Repeat each entry. Keep every line exactly as it is.

◆ Extracted information ◆
::::

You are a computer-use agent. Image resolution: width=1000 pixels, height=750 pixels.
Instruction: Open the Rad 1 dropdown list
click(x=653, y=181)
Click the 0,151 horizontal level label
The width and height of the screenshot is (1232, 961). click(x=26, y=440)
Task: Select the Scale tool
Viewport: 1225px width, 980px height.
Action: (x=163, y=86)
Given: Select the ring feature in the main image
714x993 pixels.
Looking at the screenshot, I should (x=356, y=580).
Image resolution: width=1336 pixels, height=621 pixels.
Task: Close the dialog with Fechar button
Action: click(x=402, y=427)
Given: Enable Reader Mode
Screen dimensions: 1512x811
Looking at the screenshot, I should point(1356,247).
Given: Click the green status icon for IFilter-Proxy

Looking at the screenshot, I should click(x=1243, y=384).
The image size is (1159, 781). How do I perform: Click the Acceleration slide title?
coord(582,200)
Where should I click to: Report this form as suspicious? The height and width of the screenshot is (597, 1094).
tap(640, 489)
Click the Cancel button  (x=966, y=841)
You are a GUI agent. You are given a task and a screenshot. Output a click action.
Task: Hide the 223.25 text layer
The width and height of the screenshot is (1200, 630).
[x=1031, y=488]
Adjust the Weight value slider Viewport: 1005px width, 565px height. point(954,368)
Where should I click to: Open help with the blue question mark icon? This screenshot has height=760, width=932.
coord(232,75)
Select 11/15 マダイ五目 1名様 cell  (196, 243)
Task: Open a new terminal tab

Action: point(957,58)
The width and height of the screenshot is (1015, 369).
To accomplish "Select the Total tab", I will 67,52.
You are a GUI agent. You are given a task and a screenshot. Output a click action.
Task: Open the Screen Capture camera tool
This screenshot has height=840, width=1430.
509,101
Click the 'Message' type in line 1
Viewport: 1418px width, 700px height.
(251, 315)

::::

◆ Response for this exercise ◆
You are a computer-use agent. Image resolution: width=1000 pixels, height=750 pixels.
Instruction: Open the Rad 1 dropdown list
click(x=653, y=181)
Click the 0,151 horizontal level label
The width and height of the screenshot is (1232, 961). click(x=26, y=440)
Task: Select the Scale tool
Viewport: 1225px width, 980px height.
Action: (x=163, y=86)
Given: Select the ring feature in the main image
714x993 pixels.
Looking at the screenshot, I should (x=356, y=580).
Image resolution: width=1336 pixels, height=621 pixels.
Task: Close the dialog with Fechar button
Action: click(x=402, y=427)
Given: Enable Reader Mode
Screen dimensions: 1512x811
Looking at the screenshot, I should point(1356,247).
Given: Click the green status icon for IFilter-Proxy

Looking at the screenshot, I should click(x=1243, y=384).
The image size is (1159, 781). How do I perform: Click the Acceleration slide title?
coord(582,200)
Where should I click to: Report this form as suspicious? The height and width of the screenshot is (597, 1094).
tap(640, 489)
Click the Cancel button  (x=966, y=841)
You are a GUI agent. You are given a task and a screenshot. Output a click action.
Task: Hide the 223.25 text layer
The width and height of the screenshot is (1200, 630).
[x=1031, y=488]
Adjust the Weight value slider Viewport: 1005px width, 565px height. point(954,368)
Where should I click to: Open help with the blue question mark icon? This screenshot has height=760, width=932.
coord(232,75)
Select 11/15 マダイ五目 1名様 cell  (196, 243)
Task: Open a new terminal tab

Action: point(957,58)
The width and height of the screenshot is (1015, 369).
To accomplish "Select the Total tab", I will 67,52.
You are a GUI agent. You are given a task and a screenshot. Output a click action.
Task: Open the Screen Capture camera tool
This screenshot has height=840, width=1430.
509,101
Click the 'Message' type in line 1
Viewport: 1418px width, 700px height.
(251, 315)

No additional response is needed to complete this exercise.